Q Why Brighton Pavilion?
A When I was asked to do something in Brighton I found the pavilion, an amazing Chinese Disneyland. It is so over the top and so kitsch there are 679 dragons!
I am half-Chinese myself, though I was born in Indonesia and grew up in Australia. It felt like the building, with its confused cultural identity, had stumbled across my path for a reason.
Q How did you approach it?
A I was worried if I filmed there it could just be like the official guided tour which is linked to history, and George IV’s 100-course meal in the banqueting room. To make it distinct I needed someone living there.
Q What do we see?
A I developed a character who is somehow a mirror copy of the building. He has the same confused identity of east and west. My installation is a sort of day in the life of this old, worn at the edges, derelict gentleman, shifting round from room to room.
We follow the man I call him Henry and get a tour of the rooms as he opens a tin of sardines, wanders into another room. He sleeps in the banquet room, drinks a cup of tea in the morning in the music room.
You hear an experimental voice-over by me, describing possible scenarios for the film. Henry does tai chai and sleeps on the floor. He could be a Chinese/Asian migrant who is lost in the west and can’t go back home. Or maybe he is a well-to-do European who has travelled in the east and these are a hangover of habits picked up there. I don’t give a definitive ending to the film. You leave the installation stuck between east and west; or beyond those ideas.

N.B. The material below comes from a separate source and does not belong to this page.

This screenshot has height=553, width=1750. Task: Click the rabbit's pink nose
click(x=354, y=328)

Q Is the pavilion looking its gorgeous self?
A I filmed the pavilion as if it was a desolate, derelict place, using rooms not open to the public, going up in the attic, taking out the rich furniture or filming so it wasn’t in shot, taking down the guide ropes that show visitors the routes around. You don’t experience it as a museum but as a house with a fuddy duddy man who doesn’t leave the building.
Q Are migrations and upheaval a concern in your work?

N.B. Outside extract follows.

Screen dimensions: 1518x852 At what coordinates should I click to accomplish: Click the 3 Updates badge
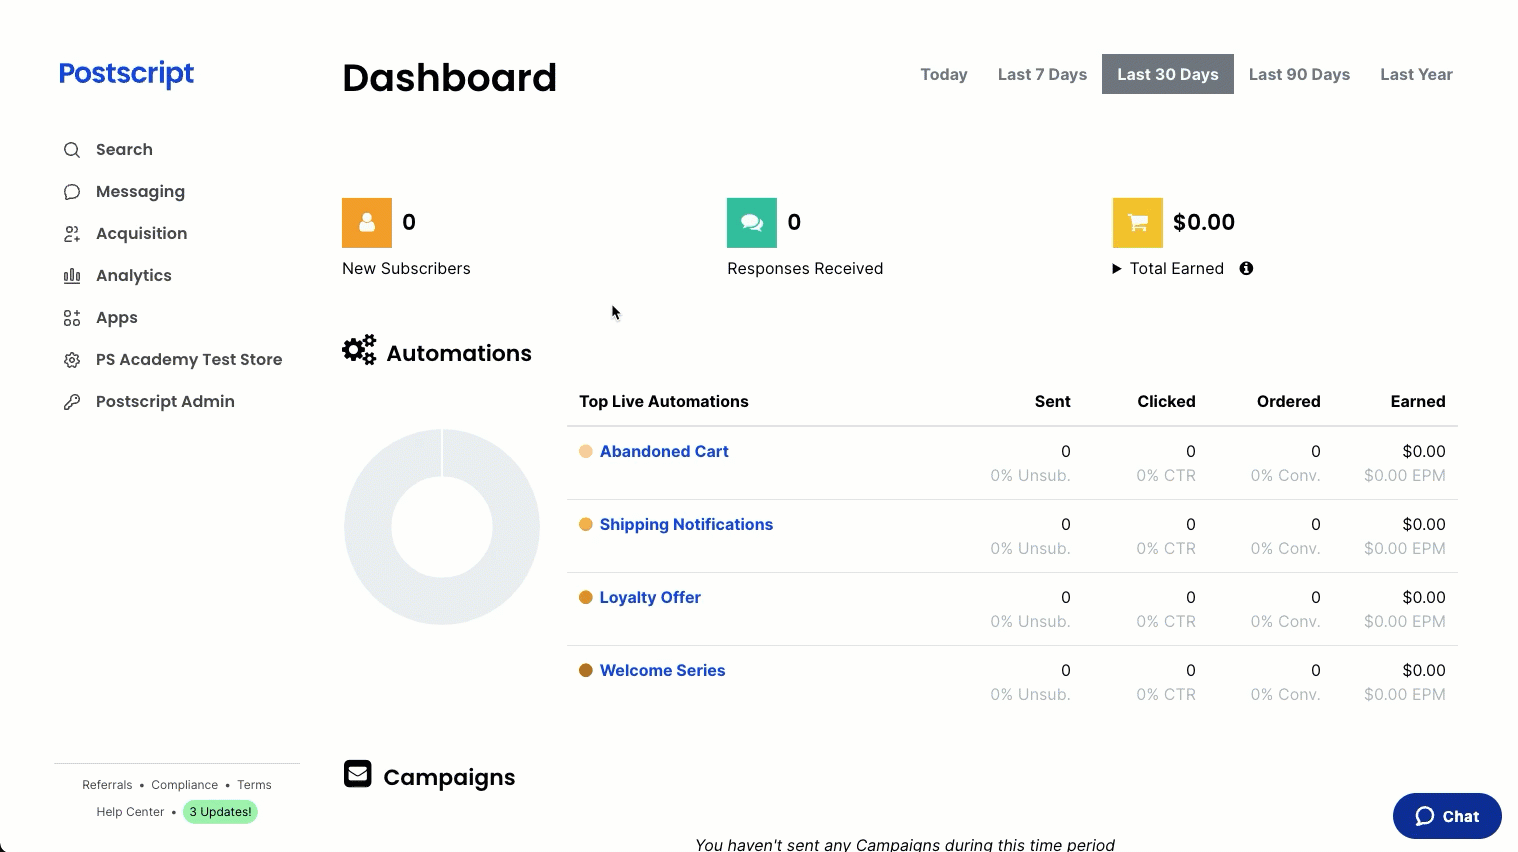coord(220,811)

A They are a concern of mine personally having moved first from Indonesia to Australia, then to Germany and now Holland. It has certainly informed my work. But this work is less on a nitty gritty level; it is more a parable, a metaphor. I am trying to do the impossible and answer the question, is it possible to imagine a world beyond east and west? Henry is my astronaut. He is in both worlds, in limbo.
Q And did you settle on the pavilion’s identity?
A It is a reminder of how much identity is made up by yourself. The pavilion is mostly John Nash’s idea of what Asia was like. Neither he, nor George IV, ever set foot in Asia. Identities are often complete fabrications.